WHAT YOU HAVE TO DO:
Repeat the records given below in full, with no changes.

MATERIAL FOR THE TASK below:

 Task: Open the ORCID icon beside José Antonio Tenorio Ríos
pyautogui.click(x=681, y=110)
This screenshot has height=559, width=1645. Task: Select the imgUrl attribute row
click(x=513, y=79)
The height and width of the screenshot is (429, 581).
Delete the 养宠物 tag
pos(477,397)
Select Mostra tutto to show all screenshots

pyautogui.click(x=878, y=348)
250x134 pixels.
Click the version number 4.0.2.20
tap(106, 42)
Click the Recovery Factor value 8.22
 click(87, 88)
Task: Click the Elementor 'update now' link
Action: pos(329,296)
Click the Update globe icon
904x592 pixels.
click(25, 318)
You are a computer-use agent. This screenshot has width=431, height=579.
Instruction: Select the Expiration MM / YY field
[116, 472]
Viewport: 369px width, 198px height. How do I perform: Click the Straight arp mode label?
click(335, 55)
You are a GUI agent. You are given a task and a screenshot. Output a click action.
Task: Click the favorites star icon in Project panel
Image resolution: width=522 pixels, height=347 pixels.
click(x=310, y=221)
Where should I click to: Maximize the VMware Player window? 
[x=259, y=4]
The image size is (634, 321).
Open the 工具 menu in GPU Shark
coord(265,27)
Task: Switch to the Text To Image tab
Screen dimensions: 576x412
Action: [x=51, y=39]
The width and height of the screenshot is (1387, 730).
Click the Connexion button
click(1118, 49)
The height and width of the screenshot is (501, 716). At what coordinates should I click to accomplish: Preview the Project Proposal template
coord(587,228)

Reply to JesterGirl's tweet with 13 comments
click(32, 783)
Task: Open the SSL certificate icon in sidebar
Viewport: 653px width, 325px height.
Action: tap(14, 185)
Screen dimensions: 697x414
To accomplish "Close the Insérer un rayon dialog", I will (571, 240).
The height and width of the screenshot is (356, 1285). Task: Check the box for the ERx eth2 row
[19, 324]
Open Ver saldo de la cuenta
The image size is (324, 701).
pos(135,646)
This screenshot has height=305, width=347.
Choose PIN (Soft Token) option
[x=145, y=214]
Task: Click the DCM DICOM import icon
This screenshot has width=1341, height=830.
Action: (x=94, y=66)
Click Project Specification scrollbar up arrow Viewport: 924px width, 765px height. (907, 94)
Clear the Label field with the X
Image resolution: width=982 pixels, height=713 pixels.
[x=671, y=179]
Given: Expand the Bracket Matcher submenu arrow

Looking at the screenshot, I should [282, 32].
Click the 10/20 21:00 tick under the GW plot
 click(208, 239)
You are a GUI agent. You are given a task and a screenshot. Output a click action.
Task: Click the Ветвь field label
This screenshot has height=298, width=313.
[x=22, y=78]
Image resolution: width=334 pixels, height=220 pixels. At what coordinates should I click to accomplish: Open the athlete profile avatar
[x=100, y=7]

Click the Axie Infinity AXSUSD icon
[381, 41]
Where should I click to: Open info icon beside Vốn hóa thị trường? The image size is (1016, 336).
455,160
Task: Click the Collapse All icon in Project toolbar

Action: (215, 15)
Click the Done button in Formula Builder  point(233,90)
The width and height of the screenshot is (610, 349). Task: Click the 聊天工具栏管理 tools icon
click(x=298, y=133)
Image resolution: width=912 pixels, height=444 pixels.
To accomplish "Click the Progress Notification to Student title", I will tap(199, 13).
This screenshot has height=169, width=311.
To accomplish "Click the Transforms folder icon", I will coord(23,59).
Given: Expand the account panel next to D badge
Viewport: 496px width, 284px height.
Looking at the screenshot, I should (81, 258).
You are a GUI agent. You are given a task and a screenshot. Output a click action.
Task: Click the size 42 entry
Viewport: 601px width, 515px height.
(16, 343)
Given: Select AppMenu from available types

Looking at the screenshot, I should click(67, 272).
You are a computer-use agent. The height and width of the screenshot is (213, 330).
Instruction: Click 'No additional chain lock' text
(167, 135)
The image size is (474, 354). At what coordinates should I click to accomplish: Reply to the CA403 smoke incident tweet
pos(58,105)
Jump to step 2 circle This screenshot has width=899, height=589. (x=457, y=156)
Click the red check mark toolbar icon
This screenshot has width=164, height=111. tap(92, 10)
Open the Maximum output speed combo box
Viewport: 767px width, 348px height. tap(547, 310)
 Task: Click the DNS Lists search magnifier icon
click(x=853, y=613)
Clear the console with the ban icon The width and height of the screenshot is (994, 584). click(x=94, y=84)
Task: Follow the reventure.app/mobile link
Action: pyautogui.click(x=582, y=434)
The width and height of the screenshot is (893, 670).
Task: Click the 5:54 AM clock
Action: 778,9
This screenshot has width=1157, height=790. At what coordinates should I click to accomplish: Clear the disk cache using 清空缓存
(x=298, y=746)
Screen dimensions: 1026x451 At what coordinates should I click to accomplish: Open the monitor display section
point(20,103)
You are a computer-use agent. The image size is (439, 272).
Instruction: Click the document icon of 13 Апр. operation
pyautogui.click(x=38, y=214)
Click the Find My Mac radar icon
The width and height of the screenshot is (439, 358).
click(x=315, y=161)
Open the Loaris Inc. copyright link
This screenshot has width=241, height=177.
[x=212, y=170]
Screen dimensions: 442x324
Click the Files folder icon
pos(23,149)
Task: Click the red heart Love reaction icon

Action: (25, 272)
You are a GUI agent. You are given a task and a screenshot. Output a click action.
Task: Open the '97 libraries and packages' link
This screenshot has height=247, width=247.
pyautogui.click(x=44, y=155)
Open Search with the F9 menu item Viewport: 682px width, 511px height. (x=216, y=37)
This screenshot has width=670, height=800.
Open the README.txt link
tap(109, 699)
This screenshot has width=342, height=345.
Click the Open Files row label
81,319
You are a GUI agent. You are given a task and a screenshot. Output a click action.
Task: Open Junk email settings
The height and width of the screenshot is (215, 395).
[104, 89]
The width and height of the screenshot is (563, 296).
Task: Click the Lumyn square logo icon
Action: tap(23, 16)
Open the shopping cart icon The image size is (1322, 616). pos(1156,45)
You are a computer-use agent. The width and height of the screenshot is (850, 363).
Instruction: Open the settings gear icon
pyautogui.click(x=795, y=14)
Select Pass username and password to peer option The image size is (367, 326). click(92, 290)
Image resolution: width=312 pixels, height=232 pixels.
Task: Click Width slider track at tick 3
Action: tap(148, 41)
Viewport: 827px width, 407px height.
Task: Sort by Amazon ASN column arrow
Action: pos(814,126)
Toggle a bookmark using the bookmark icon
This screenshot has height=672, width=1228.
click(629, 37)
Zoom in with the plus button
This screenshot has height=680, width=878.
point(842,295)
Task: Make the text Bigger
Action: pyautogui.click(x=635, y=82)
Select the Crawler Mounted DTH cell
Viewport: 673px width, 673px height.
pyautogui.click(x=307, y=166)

End of MATERIAL FOR THE TASK.

EXERCISE SOLUTION:
 Task: Open the ORCID icon beside José Antonio Tenorio Ríos
pyautogui.click(x=681, y=110)
This screenshot has height=559, width=1645. Task: Select the imgUrl attribute row
click(x=513, y=79)
The height and width of the screenshot is (429, 581).
Delete the 养宠物 tag
pos(477,397)
Select Mostra tutto to show all screenshots

pyautogui.click(x=878, y=348)
250x134 pixels.
Click the version number 4.0.2.20
tap(106, 42)
Click the Recovery Factor value 8.22
 click(87, 88)
Task: Click the Elementor 'update now' link
Action: pos(329,296)
Click the Update globe icon
904x592 pixels.
click(25, 318)
You are a computer-use agent. This screenshot has width=431, height=579.
Instruction: Select the Expiration MM / YY field
[116, 472]
Viewport: 369px width, 198px height. How do I perform: Click the Straight arp mode label?
click(335, 55)
You are a GUI agent. You are given a task and a screenshot. Output a click action.
Task: Click the favorites star icon in Project panel
Image resolution: width=522 pixels, height=347 pixels.
click(x=310, y=221)
Where should I click to: Maximize the VMware Player window? 
[x=259, y=4]
The image size is (634, 321).
Open the 工具 menu in GPU Shark
coord(265,27)
Task: Switch to the Text To Image tab
Screen dimensions: 576x412
Action: [x=51, y=39]
The width and height of the screenshot is (1387, 730).
Click the Connexion button
click(1118, 49)
The height and width of the screenshot is (501, 716). At what coordinates should I click to accomplish: Preview the Project Proposal template
coord(587,228)

Reply to JesterGirl's tweet with 13 comments
click(32, 783)
Task: Open the SSL certificate icon in sidebar
Viewport: 653px width, 325px height.
Action: tap(14, 185)
Screen dimensions: 697x414
To accomplish "Close the Insérer un rayon dialog", I will (571, 240).
The height and width of the screenshot is (356, 1285). Task: Check the box for the ERx eth2 row
[19, 324]
Open Ver saldo de la cuenta
The image size is (324, 701).
pos(135,646)
This screenshot has height=305, width=347.
Choose PIN (Soft Token) option
[x=145, y=214]
Task: Click the DCM DICOM import icon
This screenshot has width=1341, height=830.
Action: (x=94, y=66)
Click Project Specification scrollbar up arrow Viewport: 924px width, 765px height. (907, 94)
Clear the Label field with the X
Image resolution: width=982 pixels, height=713 pixels.
[x=671, y=179]
Given: Expand the Bracket Matcher submenu arrow

Looking at the screenshot, I should [282, 32].
Click the 10/20 21:00 tick under the GW plot
 click(208, 239)
You are a GUI agent. You are given a task and a screenshot. Output a click action.
Task: Click the Ветвь field label
This screenshot has height=298, width=313.
[x=22, y=78]
Image resolution: width=334 pixels, height=220 pixels. At what coordinates should I click to accomplish: Open the athlete profile avatar
[x=100, y=7]

Click the Axie Infinity AXSUSD icon
[381, 41]
Where should I click to: Open info icon beside Vốn hóa thị trường? The image size is (1016, 336).
455,160
Task: Click the Collapse All icon in Project toolbar

Action: (215, 15)
Click the Done button in Formula Builder  point(233,90)
The width and height of the screenshot is (610, 349). Task: Click the 聊天工具栏管理 tools icon
click(x=298, y=133)
Image resolution: width=912 pixels, height=444 pixels.
To accomplish "Click the Progress Notification to Student title", I will tap(199, 13).
This screenshot has height=169, width=311.
To accomplish "Click the Transforms folder icon", I will coord(23,59).
Given: Expand the account panel next to D badge
Viewport: 496px width, 284px height.
Looking at the screenshot, I should (81, 258).
You are a GUI agent. You are given a task and a screenshot. Output a click action.
Task: Click the size 42 entry
Viewport: 601px width, 515px height.
(16, 343)
Given: Select AppMenu from available types

Looking at the screenshot, I should click(67, 272).
You are a computer-use agent. The height and width of the screenshot is (213, 330).
Instruction: Click 'No additional chain lock' text
(167, 135)
The image size is (474, 354). At what coordinates should I click to accomplish: Reply to the CA403 smoke incident tweet
pos(58,105)
Jump to step 2 circle This screenshot has width=899, height=589. (x=457, y=156)
Click the red check mark toolbar icon
This screenshot has width=164, height=111. tap(92, 10)
Open the Maximum output speed combo box
Viewport: 767px width, 348px height. tap(547, 310)
 Task: Click the DNS Lists search magnifier icon
click(x=853, y=613)
Clear the console with the ban icon The width and height of the screenshot is (994, 584). click(x=94, y=84)
Task: Follow the reventure.app/mobile link
Action: pyautogui.click(x=582, y=434)
The width and height of the screenshot is (893, 670).
Task: Click the 5:54 AM clock
Action: 778,9
This screenshot has width=1157, height=790. At what coordinates should I click to accomplish: Clear the disk cache using 清空缓存
(x=298, y=746)
Screen dimensions: 1026x451 At what coordinates should I click to accomplish: Open the monitor display section
point(20,103)
You are a computer-use agent. The image size is (439, 272).
Instruction: Click the document icon of 13 Апр. operation
pyautogui.click(x=38, y=214)
Click the Find My Mac radar icon
The width and height of the screenshot is (439, 358).
click(x=315, y=161)
Open the Loaris Inc. copyright link
This screenshot has width=241, height=177.
[x=212, y=170]
Screen dimensions: 442x324
Click the Files folder icon
pos(23,149)
Task: Click the red heart Love reaction icon

Action: (25, 272)
You are a GUI agent. You are given a task and a screenshot. Output a click action.
Task: Open the '97 libraries and packages' link
This screenshot has height=247, width=247.
pyautogui.click(x=44, y=155)
Open Search with the F9 menu item Viewport: 682px width, 511px height. (x=216, y=37)
This screenshot has width=670, height=800.
Open the README.txt link
tap(109, 699)
This screenshot has width=342, height=345.
Click the Open Files row label
81,319
You are a GUI agent. You are given a task and a screenshot. Output a click action.
Task: Open Junk email settings
The height and width of the screenshot is (215, 395).
[104, 89]
The width and height of the screenshot is (563, 296).
Task: Click the Lumyn square logo icon
Action: tap(23, 16)
Open the shopping cart icon The image size is (1322, 616). pos(1156,45)
You are a computer-use agent. The width and height of the screenshot is (850, 363).
Instruction: Open the settings gear icon
pyautogui.click(x=795, y=14)
Select Pass username and password to peer option The image size is (367, 326). click(92, 290)
Image resolution: width=312 pixels, height=232 pixels.
Task: Click Width slider track at tick 3
Action: tap(148, 41)
Viewport: 827px width, 407px height.
Task: Sort by Amazon ASN column arrow
Action: pos(814,126)
Toggle a bookmark using the bookmark icon
This screenshot has height=672, width=1228.
click(629, 37)
Zoom in with the plus button
This screenshot has height=680, width=878.
point(842,295)
Task: Make the text Bigger
Action: pyautogui.click(x=635, y=82)
Select the Crawler Mounted DTH cell
Viewport: 673px width, 673px height.
pyautogui.click(x=307, y=166)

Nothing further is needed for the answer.